Wut auf den Tod, auf Ärzte, auf Gott oder sogar auf den Verstorbenen — Wut in der Trauer ist normal. Warum sie wichtig ist und wie Sie damit umgehen.

Wut ist ein Gefühl, das viele Trauernde überrascht. Man erwartet Traurigkeit, aber nicht Wut. Doch Wut ist ein natürlicher Teil der Trauer.
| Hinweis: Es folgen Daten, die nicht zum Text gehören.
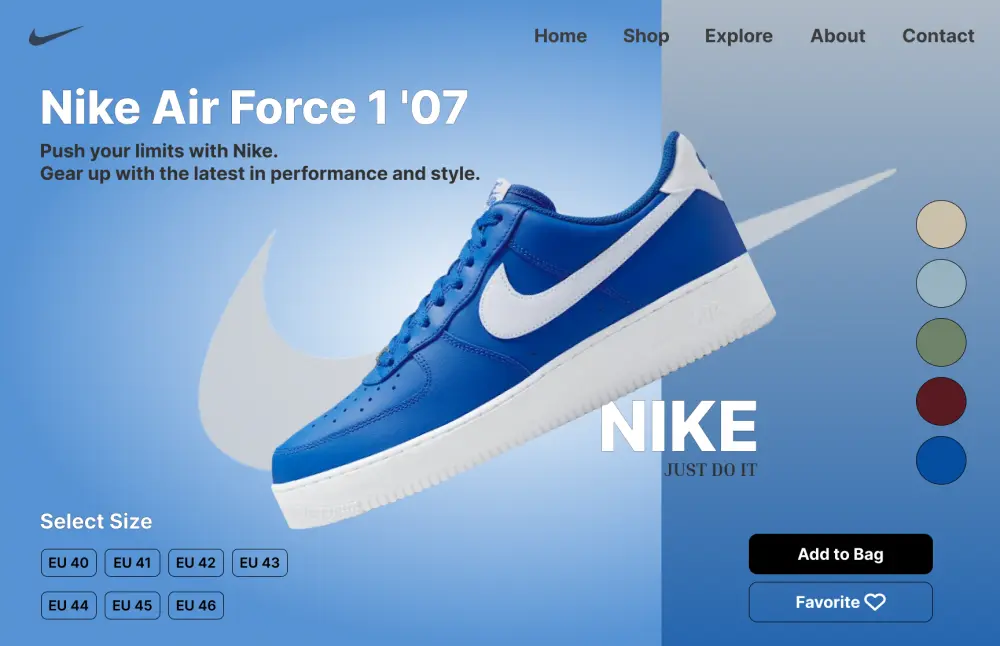The width and height of the screenshot is (1000, 646).
Task: Click the Favorite button
Action: tap(841, 602)
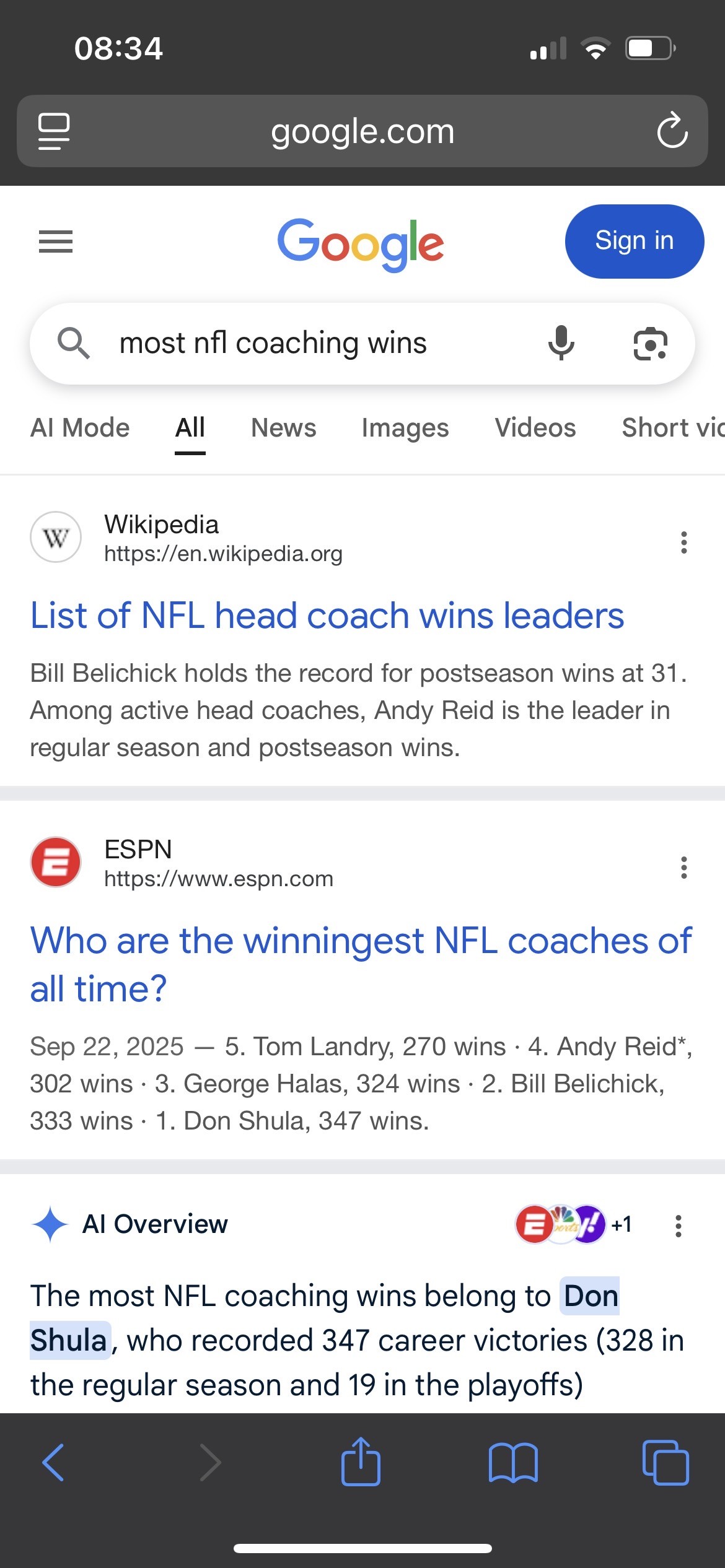Open Google hamburger menu
Image resolution: width=725 pixels, height=1568 pixels.
56,242
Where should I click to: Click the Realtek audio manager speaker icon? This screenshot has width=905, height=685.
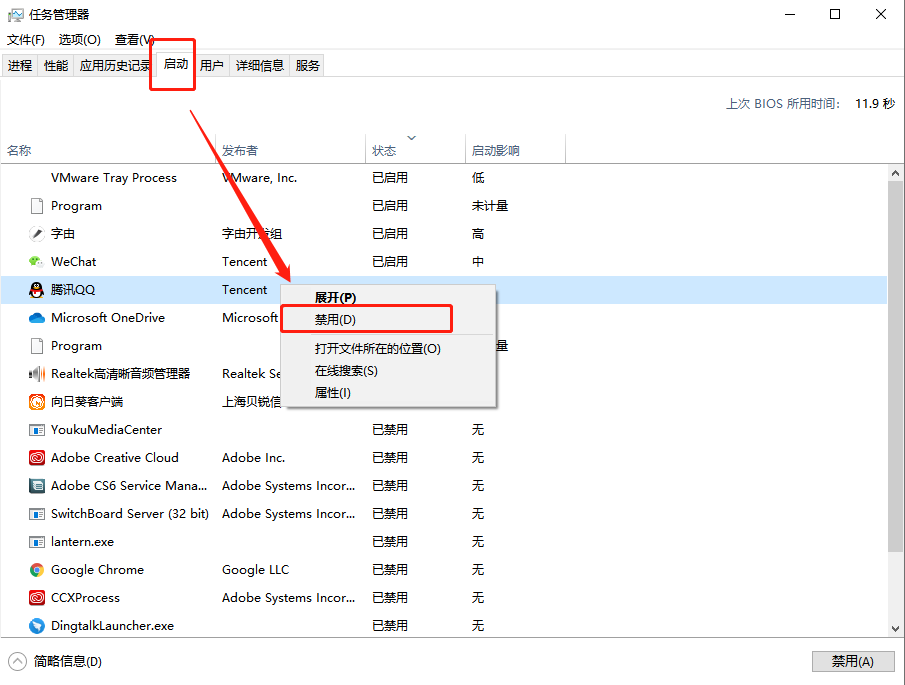pos(36,374)
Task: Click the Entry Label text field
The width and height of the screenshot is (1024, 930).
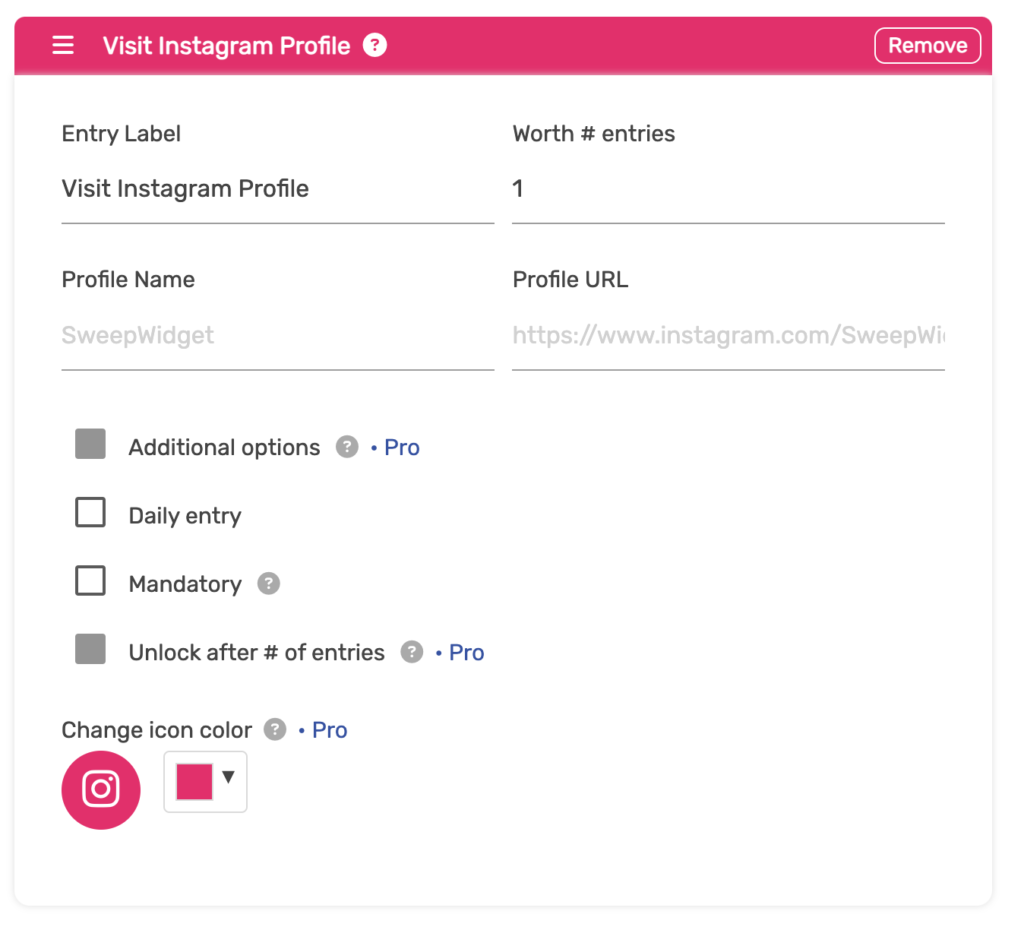Action: coord(278,190)
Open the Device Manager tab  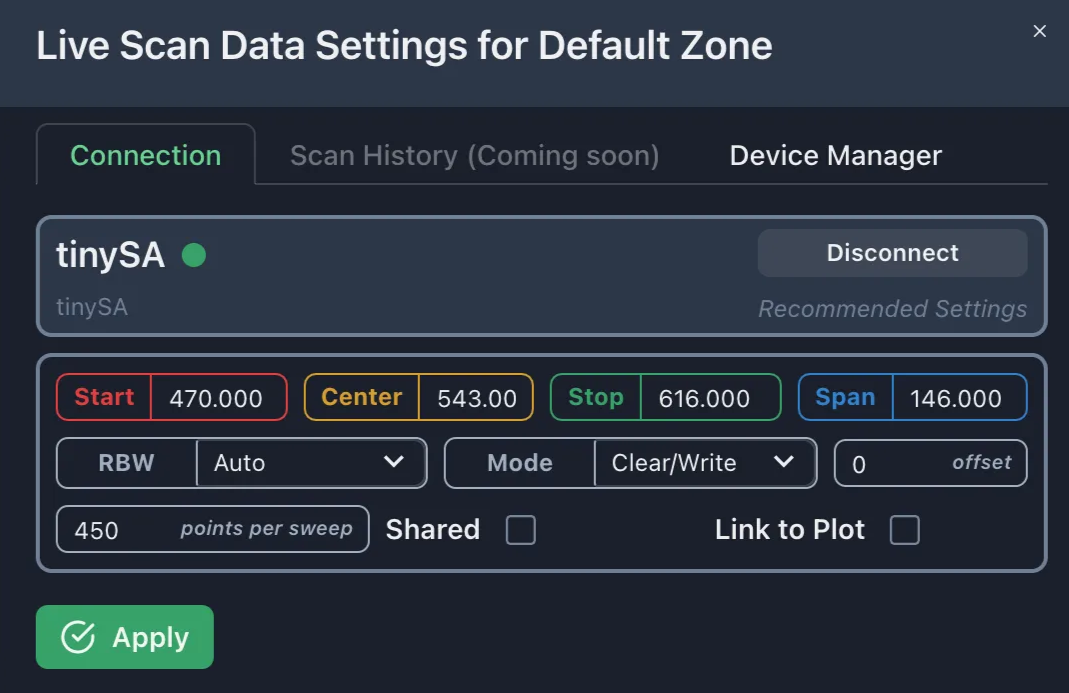(x=835, y=156)
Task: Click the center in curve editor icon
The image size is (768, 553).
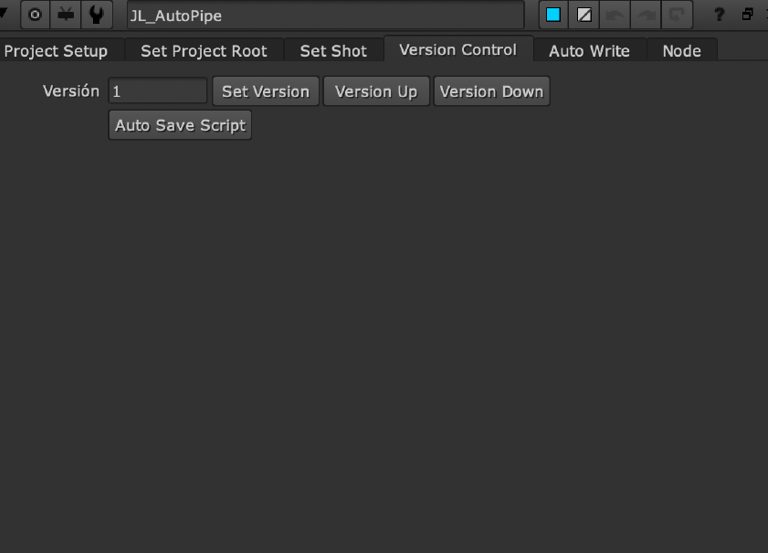Action: click(x=66, y=15)
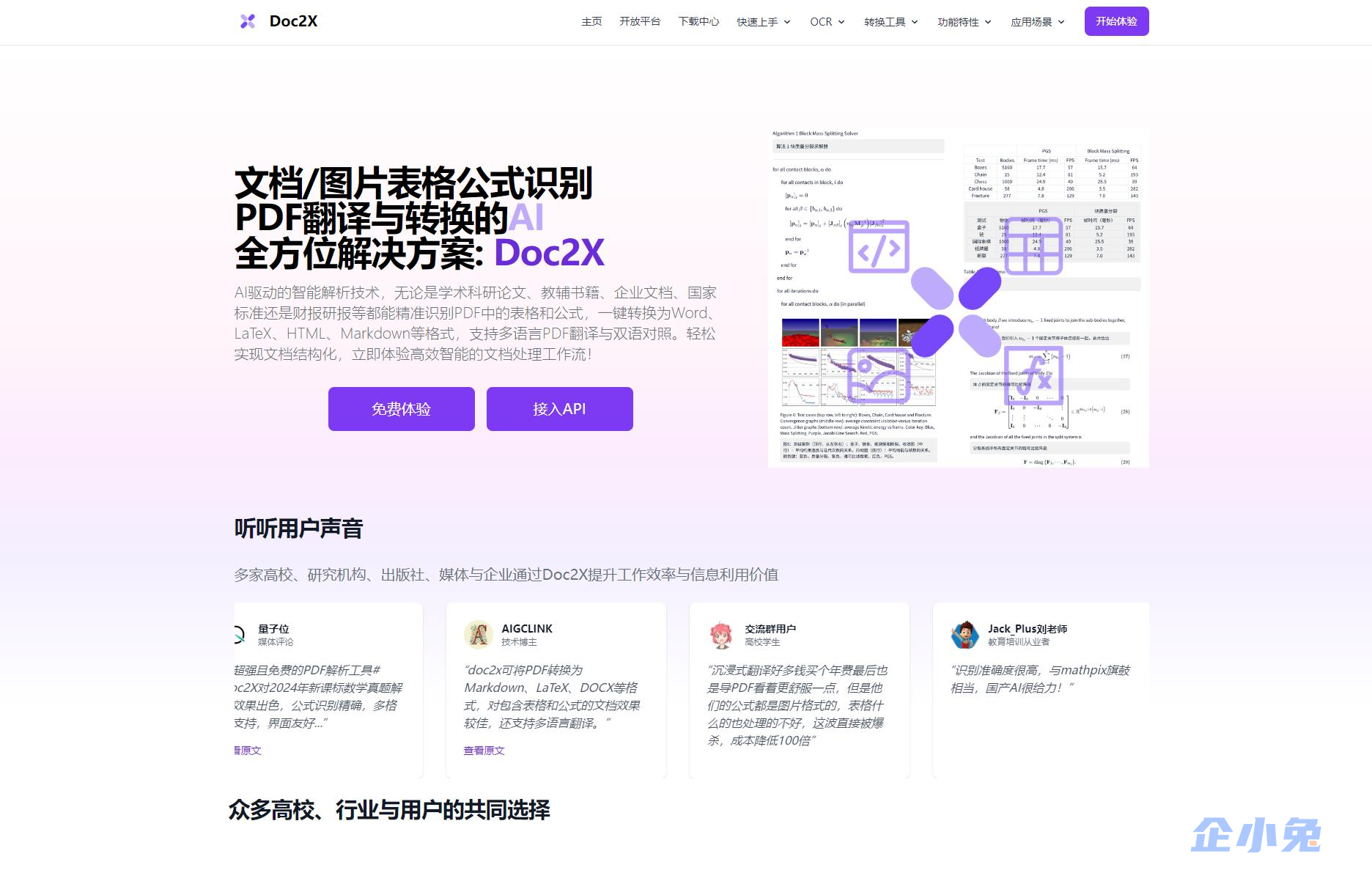Click the AIGCLINK letter avatar
The image size is (1372, 873).
(x=480, y=634)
Worauf Trauernde wütend sind

  • Auf den Tod: Weil er so endgültig und ungerecht ist
  • Auf Ärzte: Die vielleicht nicht genug getan haben
  • Auf Gott: Warum hat er das zugelassen?
  • Auf den Verstorbenen: Warum hat er uns verlassen?
  • Auf sich selbst: Hätte ich mehr tun können?
  • Auf das Universum: Warum passiert mir das?

Warum Wut wichtig ist

Wut ist Energie. Sie zeigt, dass Sie lebendig sind, dass Ihnen etwas genommen wurde, das Ihnen wichtig war. Unterdrückte Wut kann sich in Depression, körperlichen Beschwerden oder Bitterkeit verwandeln.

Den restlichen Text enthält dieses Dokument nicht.